В том, что это Горюшкин, я не сомневался. Пока мы шли до Стрелецкого приказа, успел я наслушаться и о том, каков нрав у полковника, и какой он при этом скотина. И почему эта фамилия в двух временах для меня становится синонимом человека, впитавшего в себя самые низменные и преступные качества? Кто так шутит со мной?
— Полковник, судить потребно десятника! Стрельцы правды хотят! — пробасил мой отец.
Вот только я слышал в этом голосе некоторую обречённость, нерешительность. Таким тоном говорит боец, когда предлагает прикрыть отход отряда, понимая, что шансов выжить при этом нет. Решительно, но прощаясь.
— А-а! Поди прочь, сотник! Ты на плаху пойдёшь последующим — за то, что сына воспитал вором! — продолжал напирать Горюшкин.
Я приподнялся в телеге, чтобы не только слышать, но и видеть происходящее. И всё-таки идея бежать к казакам теперь казалась мне не столь безрассудной. Но такой ли я? Нет, не такой. Все потеряв в прошлой жизни, я в любой другой, если только неведомые силы мне будут давать шансы начать все с начала, буду стремиться получить, как говорится, «полную чашу».

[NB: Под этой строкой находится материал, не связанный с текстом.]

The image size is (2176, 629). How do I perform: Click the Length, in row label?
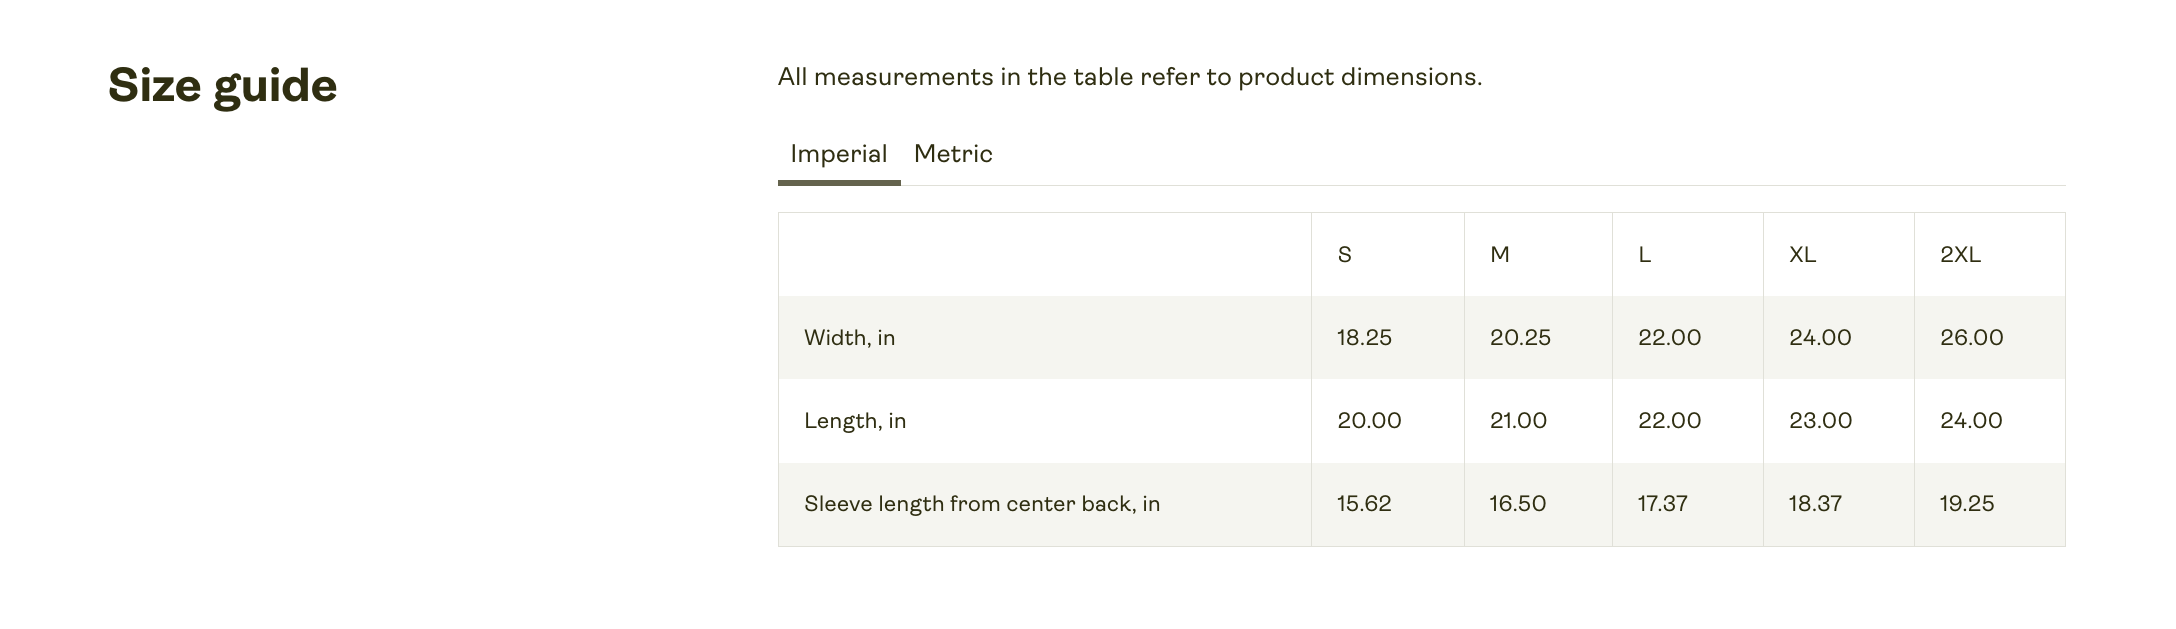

Отец… а там, наверное, есть и мать, возможно, ещё и другие родственники. Я не питал к этим людям тех искренних чувств, которые можно испытывать к близким. Однако внутри меня что-то шевельнулось. Я, потеряв всю свою семью, пусть до конца в этом себе ещё не признался, но хватался теперь за соломинку, за тонкую верёвку в поисках какого-нибудь якоря, чтобы хотелось жить. Я не могу жить только для себя, так воспитан, такие принципы имел раньше. Я жил для своего Отечества, для своей семьи. Ту семью мне не дано было уберечь, родных моих. А вот эту… Обязан. Может, и в этом тоже мое предназначение. Ну не зря же все вот это… моя новая жизнь в конце семнадцатого века!
— Григорий Иванович, ты ж не серчай так… Разумею я все… Сына накажу плетьми… А тебе триста рублев дам, — отец начал лебезить перед полковником.